Flash fiction is a form of writing which is essentially fiction that is short and concise. This is difficult because it should be kept under 1000 words, and therefore must contain only the essentials of a story. The work focuses on a single meaning in order to convey it both quickly and effectively.
It is clear that in "Fatal Light", Richard Currey uses flash fiction. He places an epigraph which clearly states this to be a complete work of fiction, and that anything that "any resemblance to actual events, locales, organizations, or persons, living or dead, is entirely coincidental". Also, Currey has chapters that consist of less than half a page. By using flash fiction he is able to cut out adjectives which take away from the effectiveness of the story. Because he doesn't use flowery words, Currey's writing comes out blunt, however this hits one more directly. The understanding of his stories are felt more than if he had gone on for pages to say one thing. This bluntness seems to more embody the war, rather than the more often used flowery, unnecessary speech.

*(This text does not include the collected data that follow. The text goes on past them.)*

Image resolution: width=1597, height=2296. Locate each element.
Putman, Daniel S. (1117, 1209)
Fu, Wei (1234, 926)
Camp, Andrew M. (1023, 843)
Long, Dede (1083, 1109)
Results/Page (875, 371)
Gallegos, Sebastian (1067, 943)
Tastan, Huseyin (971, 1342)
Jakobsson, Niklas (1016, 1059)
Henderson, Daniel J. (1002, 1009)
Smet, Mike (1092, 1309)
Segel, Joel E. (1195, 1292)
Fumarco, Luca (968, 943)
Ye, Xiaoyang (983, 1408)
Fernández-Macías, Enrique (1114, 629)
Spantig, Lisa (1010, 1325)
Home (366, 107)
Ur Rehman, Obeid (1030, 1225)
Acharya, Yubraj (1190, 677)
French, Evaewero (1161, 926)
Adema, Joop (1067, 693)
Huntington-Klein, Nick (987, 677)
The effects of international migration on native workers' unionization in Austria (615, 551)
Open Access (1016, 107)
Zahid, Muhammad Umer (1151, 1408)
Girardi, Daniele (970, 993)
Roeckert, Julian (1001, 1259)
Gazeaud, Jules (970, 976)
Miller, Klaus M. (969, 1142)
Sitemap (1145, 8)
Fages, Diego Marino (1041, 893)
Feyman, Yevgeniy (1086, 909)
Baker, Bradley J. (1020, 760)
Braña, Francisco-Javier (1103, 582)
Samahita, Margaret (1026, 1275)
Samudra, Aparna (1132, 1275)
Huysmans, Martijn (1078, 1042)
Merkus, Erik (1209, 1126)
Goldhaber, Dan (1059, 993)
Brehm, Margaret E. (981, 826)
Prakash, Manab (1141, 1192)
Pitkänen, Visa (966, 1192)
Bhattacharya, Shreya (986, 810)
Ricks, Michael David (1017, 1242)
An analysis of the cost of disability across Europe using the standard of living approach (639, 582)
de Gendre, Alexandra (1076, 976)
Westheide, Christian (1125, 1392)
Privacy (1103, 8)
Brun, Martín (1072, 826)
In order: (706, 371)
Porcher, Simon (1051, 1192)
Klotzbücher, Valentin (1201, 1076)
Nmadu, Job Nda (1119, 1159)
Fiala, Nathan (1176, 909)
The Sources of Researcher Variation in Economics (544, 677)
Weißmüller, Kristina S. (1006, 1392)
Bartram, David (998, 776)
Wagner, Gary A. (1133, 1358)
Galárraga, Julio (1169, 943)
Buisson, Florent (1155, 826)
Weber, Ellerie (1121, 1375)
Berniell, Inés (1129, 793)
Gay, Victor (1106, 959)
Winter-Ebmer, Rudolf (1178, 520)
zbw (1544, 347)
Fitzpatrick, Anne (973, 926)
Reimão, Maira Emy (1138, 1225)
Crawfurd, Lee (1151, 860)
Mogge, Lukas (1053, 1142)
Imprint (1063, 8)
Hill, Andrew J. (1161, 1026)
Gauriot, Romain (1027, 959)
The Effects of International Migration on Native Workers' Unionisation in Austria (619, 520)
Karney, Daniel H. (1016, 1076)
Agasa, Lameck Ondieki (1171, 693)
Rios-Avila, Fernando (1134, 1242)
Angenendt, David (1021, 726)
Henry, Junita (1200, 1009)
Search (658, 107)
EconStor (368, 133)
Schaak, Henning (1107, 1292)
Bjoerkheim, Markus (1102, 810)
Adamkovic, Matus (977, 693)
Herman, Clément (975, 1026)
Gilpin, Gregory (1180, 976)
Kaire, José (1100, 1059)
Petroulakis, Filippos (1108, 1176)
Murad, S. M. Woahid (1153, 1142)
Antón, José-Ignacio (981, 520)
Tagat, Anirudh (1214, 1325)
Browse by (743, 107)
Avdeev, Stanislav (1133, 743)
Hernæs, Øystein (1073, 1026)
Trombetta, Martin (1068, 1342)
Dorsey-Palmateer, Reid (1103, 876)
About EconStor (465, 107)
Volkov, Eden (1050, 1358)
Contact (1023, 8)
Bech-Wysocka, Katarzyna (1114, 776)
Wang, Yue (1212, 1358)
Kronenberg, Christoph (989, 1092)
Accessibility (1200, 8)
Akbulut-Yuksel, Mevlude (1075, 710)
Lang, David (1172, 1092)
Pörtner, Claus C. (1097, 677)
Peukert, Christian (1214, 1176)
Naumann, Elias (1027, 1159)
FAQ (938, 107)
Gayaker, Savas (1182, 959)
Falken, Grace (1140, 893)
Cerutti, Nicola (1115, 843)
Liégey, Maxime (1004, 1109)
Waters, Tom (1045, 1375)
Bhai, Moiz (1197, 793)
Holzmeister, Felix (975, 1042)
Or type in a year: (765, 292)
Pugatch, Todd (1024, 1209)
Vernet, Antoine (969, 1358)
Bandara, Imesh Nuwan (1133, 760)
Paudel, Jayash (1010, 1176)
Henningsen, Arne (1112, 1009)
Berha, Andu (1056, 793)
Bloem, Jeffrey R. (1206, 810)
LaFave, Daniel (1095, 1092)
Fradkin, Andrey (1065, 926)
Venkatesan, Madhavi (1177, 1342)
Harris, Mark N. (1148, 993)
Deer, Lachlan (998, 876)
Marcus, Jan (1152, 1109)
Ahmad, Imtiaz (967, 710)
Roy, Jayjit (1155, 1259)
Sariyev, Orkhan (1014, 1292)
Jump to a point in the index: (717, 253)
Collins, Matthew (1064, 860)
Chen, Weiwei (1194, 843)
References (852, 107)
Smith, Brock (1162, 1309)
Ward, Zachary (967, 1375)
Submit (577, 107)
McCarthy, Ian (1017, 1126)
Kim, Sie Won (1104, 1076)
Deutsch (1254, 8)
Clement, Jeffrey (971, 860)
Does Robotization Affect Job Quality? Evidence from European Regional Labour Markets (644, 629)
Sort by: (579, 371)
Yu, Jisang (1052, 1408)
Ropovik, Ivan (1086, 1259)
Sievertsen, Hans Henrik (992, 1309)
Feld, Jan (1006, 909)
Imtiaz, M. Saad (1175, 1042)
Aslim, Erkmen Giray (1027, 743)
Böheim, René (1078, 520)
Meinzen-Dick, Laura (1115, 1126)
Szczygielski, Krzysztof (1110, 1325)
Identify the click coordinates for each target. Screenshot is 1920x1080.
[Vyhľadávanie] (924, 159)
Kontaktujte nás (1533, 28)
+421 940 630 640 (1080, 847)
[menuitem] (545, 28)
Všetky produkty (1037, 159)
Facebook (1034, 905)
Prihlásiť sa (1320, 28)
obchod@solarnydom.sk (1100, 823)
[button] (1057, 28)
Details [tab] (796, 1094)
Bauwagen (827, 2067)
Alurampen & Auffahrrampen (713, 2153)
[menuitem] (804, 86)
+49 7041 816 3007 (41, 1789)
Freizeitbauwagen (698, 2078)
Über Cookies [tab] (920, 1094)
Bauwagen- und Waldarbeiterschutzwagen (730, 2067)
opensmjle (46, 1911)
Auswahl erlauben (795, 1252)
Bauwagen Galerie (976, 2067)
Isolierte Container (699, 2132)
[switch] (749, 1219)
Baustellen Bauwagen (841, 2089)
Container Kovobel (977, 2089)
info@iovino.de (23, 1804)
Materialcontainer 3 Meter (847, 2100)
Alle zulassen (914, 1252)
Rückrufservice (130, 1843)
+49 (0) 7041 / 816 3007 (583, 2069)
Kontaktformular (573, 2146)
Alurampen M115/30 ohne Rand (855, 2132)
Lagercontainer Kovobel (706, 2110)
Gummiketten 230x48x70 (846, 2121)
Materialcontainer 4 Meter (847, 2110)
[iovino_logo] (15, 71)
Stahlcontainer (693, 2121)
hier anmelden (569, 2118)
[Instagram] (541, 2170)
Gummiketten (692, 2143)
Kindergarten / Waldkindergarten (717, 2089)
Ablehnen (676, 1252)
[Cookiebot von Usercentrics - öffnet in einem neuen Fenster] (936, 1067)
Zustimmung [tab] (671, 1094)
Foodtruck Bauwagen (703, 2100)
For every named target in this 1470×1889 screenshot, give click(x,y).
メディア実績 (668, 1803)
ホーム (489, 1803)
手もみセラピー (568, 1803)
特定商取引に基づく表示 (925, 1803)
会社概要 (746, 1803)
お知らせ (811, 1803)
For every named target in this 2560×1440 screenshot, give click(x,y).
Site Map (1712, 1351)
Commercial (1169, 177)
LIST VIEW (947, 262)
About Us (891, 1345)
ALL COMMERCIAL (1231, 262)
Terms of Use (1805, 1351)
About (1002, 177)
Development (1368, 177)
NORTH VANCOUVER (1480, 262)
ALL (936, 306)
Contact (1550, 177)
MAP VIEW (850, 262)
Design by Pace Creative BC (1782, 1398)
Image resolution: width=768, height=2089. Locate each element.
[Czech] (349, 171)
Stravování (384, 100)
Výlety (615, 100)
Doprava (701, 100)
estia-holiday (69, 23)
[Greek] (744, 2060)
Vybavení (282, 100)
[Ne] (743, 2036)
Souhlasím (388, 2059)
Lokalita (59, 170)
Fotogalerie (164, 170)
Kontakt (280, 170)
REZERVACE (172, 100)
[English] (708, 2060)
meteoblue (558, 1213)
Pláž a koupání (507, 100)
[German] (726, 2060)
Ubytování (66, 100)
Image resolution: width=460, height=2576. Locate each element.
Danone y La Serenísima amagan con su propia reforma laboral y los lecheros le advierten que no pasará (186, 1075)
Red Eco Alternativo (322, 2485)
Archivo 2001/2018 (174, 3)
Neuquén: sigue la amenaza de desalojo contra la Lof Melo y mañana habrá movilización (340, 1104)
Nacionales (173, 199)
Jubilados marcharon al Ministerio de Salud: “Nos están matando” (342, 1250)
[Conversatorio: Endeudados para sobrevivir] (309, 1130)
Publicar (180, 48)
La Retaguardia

Although he kept his work concise, Currey still conveyed powerful truths in his "war stories and fish stories" (151). Currey strengthened his themes by shortening them. For example, in order to express that the unnamed narrator was living in his past at Vietnam, he had him recall a memory of his grandmother saying, "Come back from there...You'll catch your death" (144). By using flash flaction, he his able to tell several anecdotes of the war and thus capturing several moods and ideas, while keeping it from becoming an epic. The use of flash fiction in Currey's novel strengthened his novel and allowed him to better capture the truth of the war.